First course treatment: When a patient has a Haplo bone marrow transplant, is this coded as an allogenic bone marrow transplant since part of his marrow was used in addition to a donor?
Use code 12 in the Hematologic Transplant & Endocrine Procedures data field. Per the NCI, this procedure is an allogeneic transplant.
Rather than wiping out a patient’s immune system before transplanting donor bone marrow, doctors administer just enough chemotherapy to suppress the immune system, which keeps patients from rejecting the donated marrow without harming their organs. The procedure requires just a half-match, meaning that a patient’s parents or children could be suitable donors. AKA: Half-match transplants.
Reportability--Pancreas: Is a solid pseudopapillary neoplasm of the pancreas reportable?
Solid pseudopapillary neoplasm of the pancreas is reportable. According to the WHO classification, it is a "low-grade malignant neoplasm…[which] frequently undergoes hemorrhagic-cystic degeneration and occurs predominantly in young women."
Assign topography code C25 with the appropriate 4th digit. Code the histology as 8452/3.
MP/H Rules/Multiple primaries--Ampulla of vater: Is this a new primary? Patient has intramucosal adenocarcinoma in a tubulovillous adenoma of the ampula of vater in Sept. of 2011. In May of 2012, patient has another ampullary adenoma with intraepithelial carcinoma (pTis) and an area suspicious for invasion. This is coded 8263/3.
Rule M14, Multiple in situ and/or malignant polyps are a single primary, precedes rule M15, An invasive tumor following an in situ tumor more than 60 days after diagnosis is a multiple primary, per the MP rules for 'Other sites',
Rule M14 applies. Abstract this case as a single primary.
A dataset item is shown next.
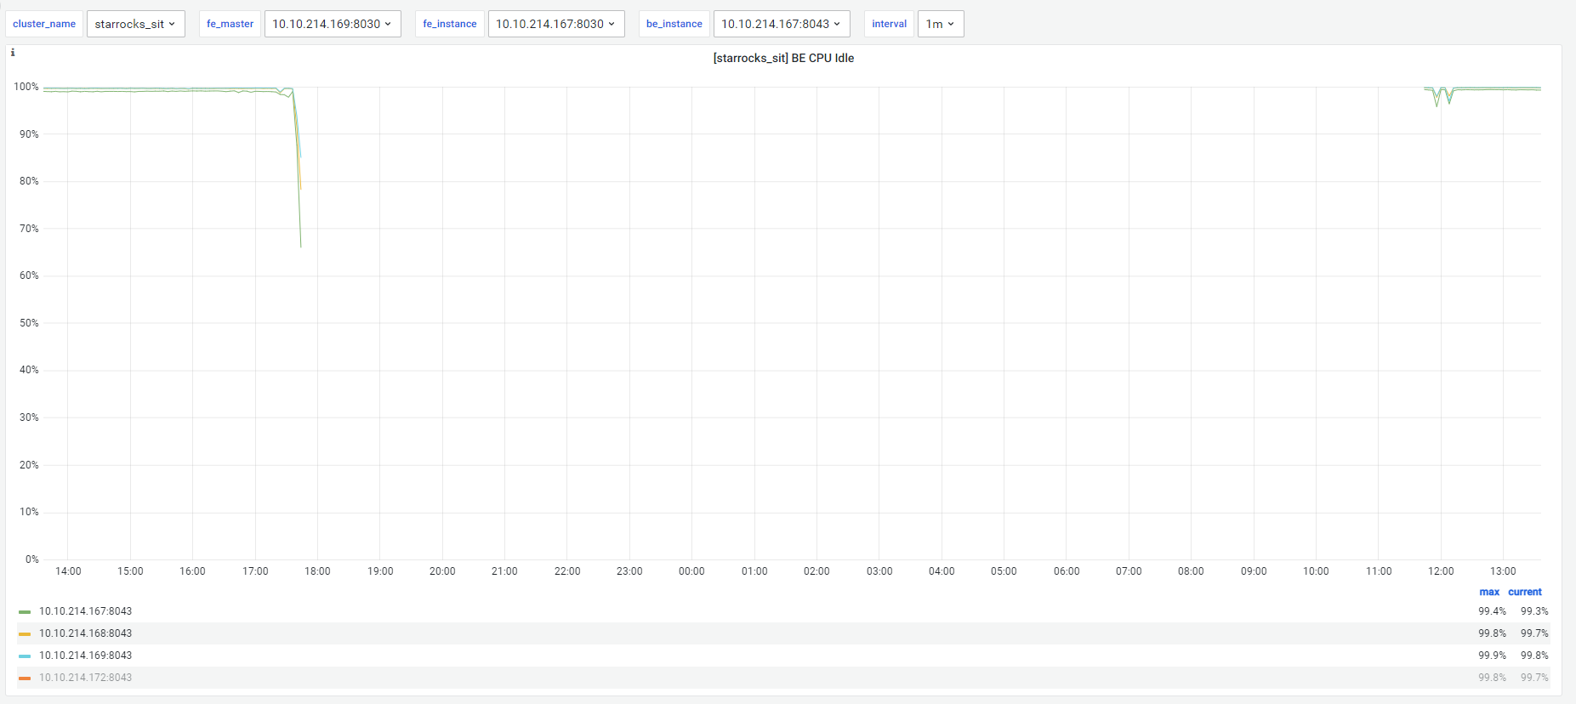The height and width of the screenshot is (704, 1576).
Task: Click the cyan color swatch for 10.10.214.169
Action: click(25, 656)
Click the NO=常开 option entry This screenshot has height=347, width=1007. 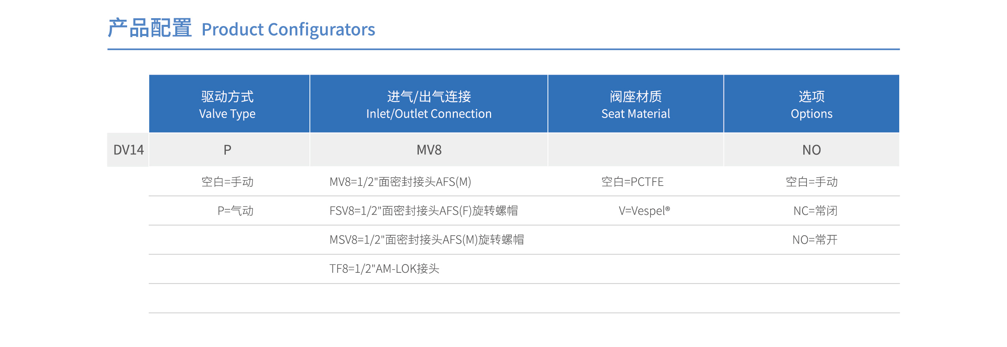click(x=815, y=240)
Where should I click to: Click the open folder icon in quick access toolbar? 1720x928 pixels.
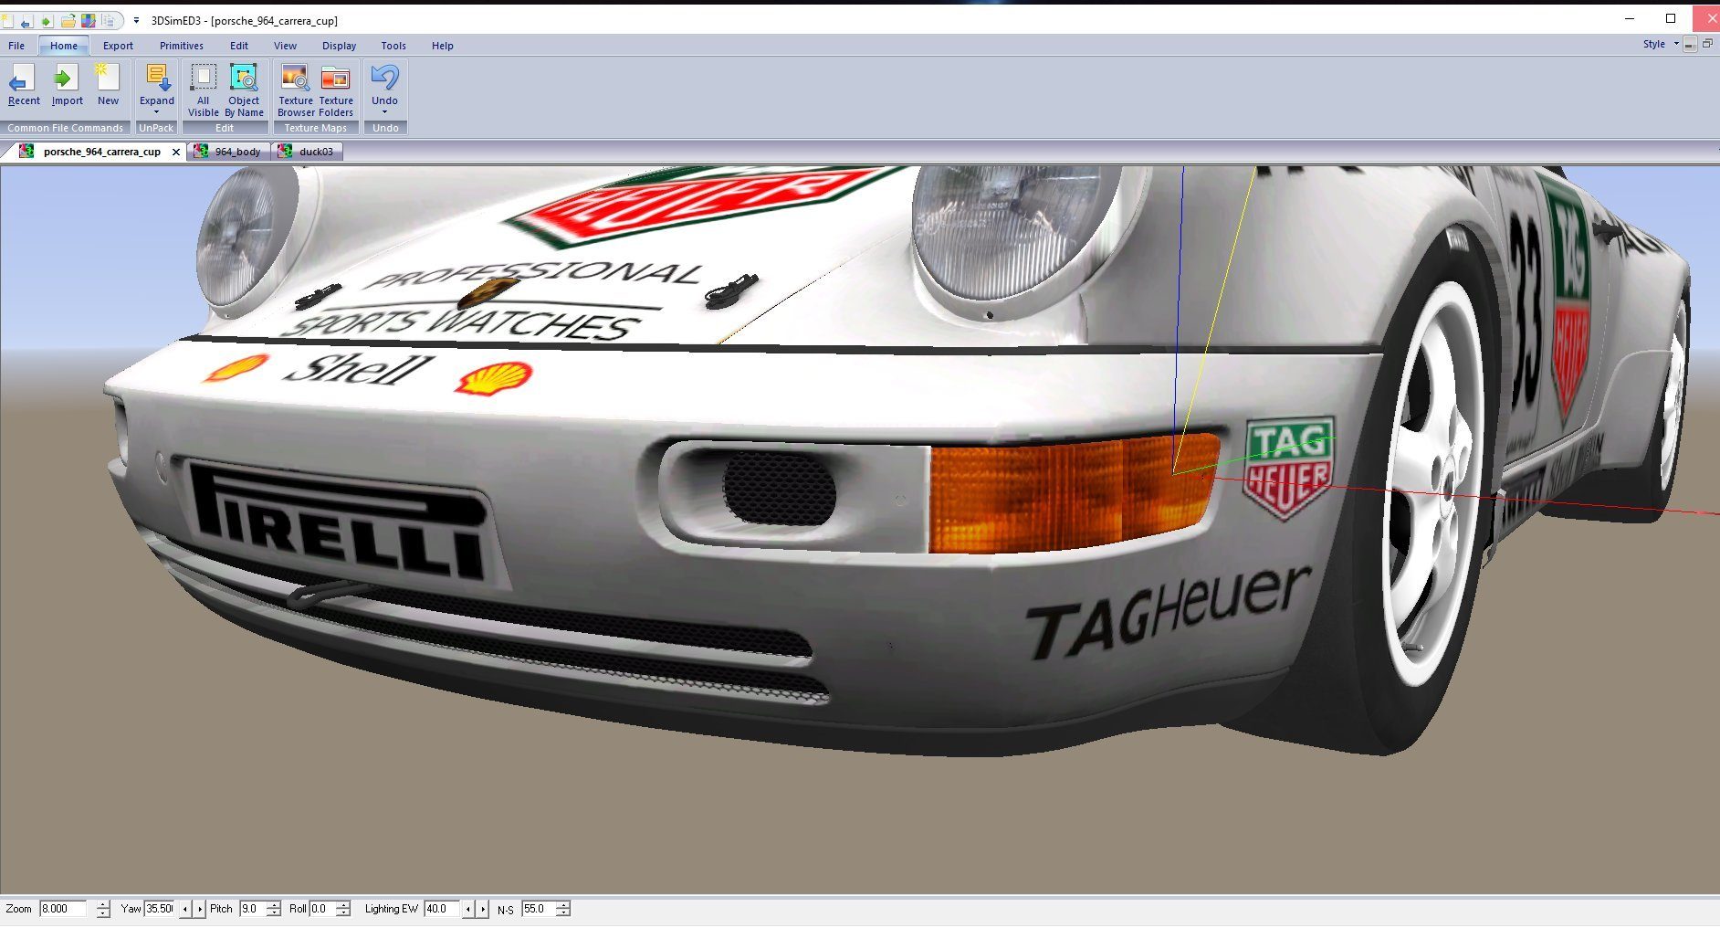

MP/H Rules/Histology--Endometrium: What is the correct histology code for an endometrial cancer described as "Adenocarcinoma with areas of squamous differentiation?"
Assign 8570/3 to adenocarcinoma with squamous differentiation of the endometrium. The most recent WHO classification does not list "adenocarcinoma" for tumors of the uterine corpus. WHO does state that "endometroid carcinoma of the usual type is a glandular neoplasm..." Further, WHO states "Endometroid carcinoma typically displays a glandular or villoglandular architecture..." Based on the WHO classification, the use of the term "adenocarcinoma" in this context can be interpreted as endometroid carcinoma.
Behavior--Breast: Is behavior for encapsulated papillary carcinoma (EPC) of the breast coded as noninvasive or invasive?
The pathologist has the final say on behavior. Code behavior based on the pathologist's final diagnosis. See Rule F in ICD-O-3.
According the WHO Classification of Breast Tumors, encapsulated papillary carcinoma of the breast is in situ, /2. Encapsulated papillary carcinoma with invasion is assigned /3. WHO describes "frank invasive carcinoma" for this histology as "neoplastic epithelial elements infiltrate beyond the fibrous capsule of encapsulated papillary carcinomas." WHO cautions that true infiltration should be "differentiated from entrapment of neoplastic epithelial cells in the fibrous capsule and from epithelial displacement into the biopsy site, which is frequently encountered following needle-core procedures of papillary lesions."